WHAT TO PRODUCE – Look through the listing below and write out exactly the lines from the line with "Viewport: 1024px width, 552px height." to the line with "Delete the testing xyz rule using trash icon", both included, and no others.

AVAILABLE DATA –
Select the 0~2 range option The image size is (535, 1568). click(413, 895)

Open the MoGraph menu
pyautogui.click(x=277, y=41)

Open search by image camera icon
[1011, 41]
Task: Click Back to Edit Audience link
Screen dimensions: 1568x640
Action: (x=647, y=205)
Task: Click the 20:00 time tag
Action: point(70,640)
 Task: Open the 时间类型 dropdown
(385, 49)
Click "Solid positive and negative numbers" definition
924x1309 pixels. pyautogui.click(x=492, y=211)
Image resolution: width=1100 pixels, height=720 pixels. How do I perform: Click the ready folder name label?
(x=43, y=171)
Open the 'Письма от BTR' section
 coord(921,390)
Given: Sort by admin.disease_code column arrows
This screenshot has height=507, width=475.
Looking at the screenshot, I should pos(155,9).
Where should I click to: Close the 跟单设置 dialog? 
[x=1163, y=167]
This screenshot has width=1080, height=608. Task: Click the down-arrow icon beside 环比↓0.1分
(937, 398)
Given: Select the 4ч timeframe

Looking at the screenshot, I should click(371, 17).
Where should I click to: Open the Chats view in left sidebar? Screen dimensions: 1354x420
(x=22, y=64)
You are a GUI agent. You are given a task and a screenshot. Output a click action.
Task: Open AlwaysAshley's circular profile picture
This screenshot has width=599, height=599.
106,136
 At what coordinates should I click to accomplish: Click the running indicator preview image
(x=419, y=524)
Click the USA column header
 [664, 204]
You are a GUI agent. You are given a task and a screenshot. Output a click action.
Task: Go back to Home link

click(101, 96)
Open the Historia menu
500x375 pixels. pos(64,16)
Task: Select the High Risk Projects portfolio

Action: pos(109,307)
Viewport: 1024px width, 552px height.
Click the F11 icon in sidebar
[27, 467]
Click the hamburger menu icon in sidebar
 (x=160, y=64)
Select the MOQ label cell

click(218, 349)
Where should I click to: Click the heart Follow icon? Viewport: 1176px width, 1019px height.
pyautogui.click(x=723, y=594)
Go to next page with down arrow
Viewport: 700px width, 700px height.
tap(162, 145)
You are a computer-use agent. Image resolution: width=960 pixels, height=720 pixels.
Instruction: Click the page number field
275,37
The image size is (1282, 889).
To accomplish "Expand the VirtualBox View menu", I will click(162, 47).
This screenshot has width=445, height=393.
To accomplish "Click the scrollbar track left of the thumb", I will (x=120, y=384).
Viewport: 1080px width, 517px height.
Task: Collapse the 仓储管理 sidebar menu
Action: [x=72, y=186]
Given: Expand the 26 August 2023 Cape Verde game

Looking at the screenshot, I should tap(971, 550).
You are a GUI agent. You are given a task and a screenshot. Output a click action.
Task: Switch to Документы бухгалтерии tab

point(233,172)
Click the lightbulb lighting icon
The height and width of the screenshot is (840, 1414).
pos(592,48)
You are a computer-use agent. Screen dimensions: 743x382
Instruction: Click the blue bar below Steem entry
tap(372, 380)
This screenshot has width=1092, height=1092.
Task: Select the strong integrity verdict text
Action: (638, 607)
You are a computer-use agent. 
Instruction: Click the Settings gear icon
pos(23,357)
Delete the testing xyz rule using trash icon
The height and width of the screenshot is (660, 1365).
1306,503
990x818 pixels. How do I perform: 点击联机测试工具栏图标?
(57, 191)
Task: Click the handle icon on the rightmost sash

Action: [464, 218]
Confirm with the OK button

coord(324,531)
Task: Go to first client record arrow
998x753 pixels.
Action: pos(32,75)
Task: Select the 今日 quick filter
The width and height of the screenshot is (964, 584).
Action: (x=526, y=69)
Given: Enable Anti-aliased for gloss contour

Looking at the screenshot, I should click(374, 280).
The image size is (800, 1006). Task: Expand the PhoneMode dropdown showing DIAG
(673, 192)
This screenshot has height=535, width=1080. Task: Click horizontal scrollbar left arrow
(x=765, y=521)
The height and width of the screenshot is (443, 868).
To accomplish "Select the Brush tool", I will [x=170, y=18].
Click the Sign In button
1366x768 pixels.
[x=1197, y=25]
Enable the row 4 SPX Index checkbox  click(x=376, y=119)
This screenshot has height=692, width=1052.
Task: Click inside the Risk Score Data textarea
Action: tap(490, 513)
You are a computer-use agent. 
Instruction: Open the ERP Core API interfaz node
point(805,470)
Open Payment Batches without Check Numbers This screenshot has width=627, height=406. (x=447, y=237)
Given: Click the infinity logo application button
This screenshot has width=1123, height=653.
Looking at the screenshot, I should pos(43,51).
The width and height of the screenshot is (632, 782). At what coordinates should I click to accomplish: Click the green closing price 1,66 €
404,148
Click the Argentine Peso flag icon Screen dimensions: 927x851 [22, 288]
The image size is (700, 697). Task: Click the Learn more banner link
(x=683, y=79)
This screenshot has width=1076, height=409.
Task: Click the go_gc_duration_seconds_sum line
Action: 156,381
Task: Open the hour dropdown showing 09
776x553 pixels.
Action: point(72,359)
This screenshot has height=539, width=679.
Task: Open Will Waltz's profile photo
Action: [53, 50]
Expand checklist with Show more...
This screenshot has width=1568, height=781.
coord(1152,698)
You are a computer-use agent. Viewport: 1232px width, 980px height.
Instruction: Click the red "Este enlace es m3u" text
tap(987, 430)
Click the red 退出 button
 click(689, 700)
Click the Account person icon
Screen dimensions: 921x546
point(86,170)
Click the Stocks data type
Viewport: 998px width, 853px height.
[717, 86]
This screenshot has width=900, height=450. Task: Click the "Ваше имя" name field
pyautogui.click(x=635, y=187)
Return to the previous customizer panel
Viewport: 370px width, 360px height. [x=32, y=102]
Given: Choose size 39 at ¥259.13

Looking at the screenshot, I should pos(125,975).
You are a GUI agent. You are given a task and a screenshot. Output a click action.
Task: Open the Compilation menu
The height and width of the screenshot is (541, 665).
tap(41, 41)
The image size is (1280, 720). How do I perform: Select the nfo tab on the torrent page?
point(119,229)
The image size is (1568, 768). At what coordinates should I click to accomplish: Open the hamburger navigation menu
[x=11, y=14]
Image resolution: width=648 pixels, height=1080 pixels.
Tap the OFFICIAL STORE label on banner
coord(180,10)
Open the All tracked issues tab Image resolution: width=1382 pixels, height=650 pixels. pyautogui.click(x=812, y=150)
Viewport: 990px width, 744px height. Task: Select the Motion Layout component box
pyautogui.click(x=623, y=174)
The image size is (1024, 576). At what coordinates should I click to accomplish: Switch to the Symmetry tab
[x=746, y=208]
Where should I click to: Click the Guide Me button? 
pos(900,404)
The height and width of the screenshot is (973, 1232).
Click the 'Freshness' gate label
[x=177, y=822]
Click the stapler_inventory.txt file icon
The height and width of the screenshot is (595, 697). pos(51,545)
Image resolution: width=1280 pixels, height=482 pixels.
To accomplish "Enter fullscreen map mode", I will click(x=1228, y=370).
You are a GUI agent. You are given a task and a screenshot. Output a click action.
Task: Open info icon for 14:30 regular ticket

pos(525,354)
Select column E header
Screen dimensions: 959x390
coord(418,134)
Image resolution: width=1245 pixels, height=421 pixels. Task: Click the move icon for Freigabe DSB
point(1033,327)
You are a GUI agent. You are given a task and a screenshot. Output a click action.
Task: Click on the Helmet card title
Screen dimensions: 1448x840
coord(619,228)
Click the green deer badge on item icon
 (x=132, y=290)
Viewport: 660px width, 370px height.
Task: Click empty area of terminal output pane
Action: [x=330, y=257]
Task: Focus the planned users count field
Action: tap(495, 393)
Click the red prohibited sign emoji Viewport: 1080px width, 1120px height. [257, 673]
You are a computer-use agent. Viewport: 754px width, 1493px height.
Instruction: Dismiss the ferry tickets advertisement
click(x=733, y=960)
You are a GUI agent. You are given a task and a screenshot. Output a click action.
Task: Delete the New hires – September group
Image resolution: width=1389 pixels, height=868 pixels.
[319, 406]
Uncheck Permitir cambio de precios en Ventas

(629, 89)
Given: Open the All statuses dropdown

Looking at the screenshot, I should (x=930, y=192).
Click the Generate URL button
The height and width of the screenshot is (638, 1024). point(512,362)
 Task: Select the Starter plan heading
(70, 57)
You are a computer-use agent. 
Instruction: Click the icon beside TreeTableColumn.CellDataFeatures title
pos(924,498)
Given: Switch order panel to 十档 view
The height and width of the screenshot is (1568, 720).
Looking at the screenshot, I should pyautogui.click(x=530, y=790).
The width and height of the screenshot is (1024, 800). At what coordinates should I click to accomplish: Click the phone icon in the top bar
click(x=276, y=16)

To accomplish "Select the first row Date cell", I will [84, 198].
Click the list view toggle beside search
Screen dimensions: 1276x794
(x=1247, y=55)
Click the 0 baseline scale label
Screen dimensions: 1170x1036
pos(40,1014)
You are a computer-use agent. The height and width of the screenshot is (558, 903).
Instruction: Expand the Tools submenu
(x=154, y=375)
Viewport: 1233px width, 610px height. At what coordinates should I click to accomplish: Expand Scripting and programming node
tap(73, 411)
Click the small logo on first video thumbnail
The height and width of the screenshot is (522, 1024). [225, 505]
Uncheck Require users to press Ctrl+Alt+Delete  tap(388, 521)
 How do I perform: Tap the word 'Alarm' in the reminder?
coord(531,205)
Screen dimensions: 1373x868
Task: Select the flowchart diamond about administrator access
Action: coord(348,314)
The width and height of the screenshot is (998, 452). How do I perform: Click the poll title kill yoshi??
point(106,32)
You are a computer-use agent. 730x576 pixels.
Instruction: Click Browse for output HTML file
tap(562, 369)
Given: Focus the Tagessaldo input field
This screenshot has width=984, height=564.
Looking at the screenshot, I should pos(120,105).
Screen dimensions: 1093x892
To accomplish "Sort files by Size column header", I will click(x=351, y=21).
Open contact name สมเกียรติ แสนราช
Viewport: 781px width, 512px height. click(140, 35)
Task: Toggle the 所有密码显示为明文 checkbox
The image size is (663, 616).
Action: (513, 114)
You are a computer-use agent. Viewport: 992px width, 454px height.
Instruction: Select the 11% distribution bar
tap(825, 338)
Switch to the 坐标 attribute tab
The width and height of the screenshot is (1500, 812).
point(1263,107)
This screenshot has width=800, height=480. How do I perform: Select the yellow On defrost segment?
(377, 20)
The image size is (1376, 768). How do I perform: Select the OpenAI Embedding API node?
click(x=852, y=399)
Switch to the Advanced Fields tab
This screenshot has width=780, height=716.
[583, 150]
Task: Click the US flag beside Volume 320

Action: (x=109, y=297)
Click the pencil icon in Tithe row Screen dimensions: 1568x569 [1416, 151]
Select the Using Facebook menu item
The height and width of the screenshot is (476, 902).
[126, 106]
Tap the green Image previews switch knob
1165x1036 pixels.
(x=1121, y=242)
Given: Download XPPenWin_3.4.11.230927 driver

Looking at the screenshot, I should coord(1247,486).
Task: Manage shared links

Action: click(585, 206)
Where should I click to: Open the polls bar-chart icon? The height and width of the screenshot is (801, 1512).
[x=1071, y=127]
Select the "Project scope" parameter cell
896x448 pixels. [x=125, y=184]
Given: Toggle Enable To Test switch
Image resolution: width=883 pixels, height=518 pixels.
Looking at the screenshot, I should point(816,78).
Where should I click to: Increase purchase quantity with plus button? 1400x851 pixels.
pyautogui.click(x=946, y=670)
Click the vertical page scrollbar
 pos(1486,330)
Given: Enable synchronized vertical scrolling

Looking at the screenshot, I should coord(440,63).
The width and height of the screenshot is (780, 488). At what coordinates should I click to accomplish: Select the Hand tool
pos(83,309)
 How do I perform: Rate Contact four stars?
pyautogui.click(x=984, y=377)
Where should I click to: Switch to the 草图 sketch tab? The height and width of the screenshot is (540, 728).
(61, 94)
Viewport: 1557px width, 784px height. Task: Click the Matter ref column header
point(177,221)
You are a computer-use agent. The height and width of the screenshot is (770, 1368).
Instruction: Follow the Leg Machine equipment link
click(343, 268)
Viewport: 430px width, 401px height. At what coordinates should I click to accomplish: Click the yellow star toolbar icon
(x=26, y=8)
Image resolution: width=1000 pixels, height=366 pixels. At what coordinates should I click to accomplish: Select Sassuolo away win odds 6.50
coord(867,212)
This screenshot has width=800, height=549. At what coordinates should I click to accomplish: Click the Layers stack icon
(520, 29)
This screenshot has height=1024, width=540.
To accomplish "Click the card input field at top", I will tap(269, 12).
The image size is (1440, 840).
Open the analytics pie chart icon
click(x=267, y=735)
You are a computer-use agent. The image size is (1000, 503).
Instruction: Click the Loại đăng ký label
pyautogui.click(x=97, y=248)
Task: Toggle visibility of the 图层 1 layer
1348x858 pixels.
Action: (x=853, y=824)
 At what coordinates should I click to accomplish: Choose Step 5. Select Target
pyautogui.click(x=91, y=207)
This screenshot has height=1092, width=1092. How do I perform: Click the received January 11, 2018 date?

ANSWER SPACE –
Viewport: 1024px width, 552px height.
Click the F11 icon in sidebar
[27, 467]
Click the hamburger menu icon in sidebar
 (x=160, y=64)
Select the MOQ label cell

click(218, 349)
Where should I click to: Click the heart Follow icon? Viewport: 1176px width, 1019px height.
pyautogui.click(x=723, y=594)
Go to next page with down arrow
Viewport: 700px width, 700px height.
tap(162, 145)
You are a computer-use agent. Image resolution: width=960 pixels, height=720 pixels.
Instruction: Click the page number field
275,37
The image size is (1282, 889).
To accomplish "Expand the VirtualBox View menu", I will click(162, 47).
This screenshot has width=445, height=393.
To accomplish "Click the scrollbar track left of the thumb", I will (x=120, y=384).
Viewport: 1080px width, 517px height.
Task: Collapse the 仓储管理 sidebar menu
Action: [x=72, y=186]
Given: Expand the 26 August 2023 Cape Verde game

Looking at the screenshot, I should tap(971, 550).
You are a GUI agent. You are given a task and a screenshot. Output a click action.
Task: Switch to Документы бухгалтерии tab

point(233,172)
Click the lightbulb lighting icon
The height and width of the screenshot is (840, 1414).
pos(592,48)
You are a computer-use agent. Screen dimensions: 743x382
Instruction: Click the blue bar below Steem entry
tap(372, 380)
This screenshot has width=1092, height=1092.
Task: Select the strong integrity verdict text
Action: (638, 607)
You are a computer-use agent. 
Instruction: Click the Settings gear icon
pos(23,357)
Delete the testing xyz rule using trash icon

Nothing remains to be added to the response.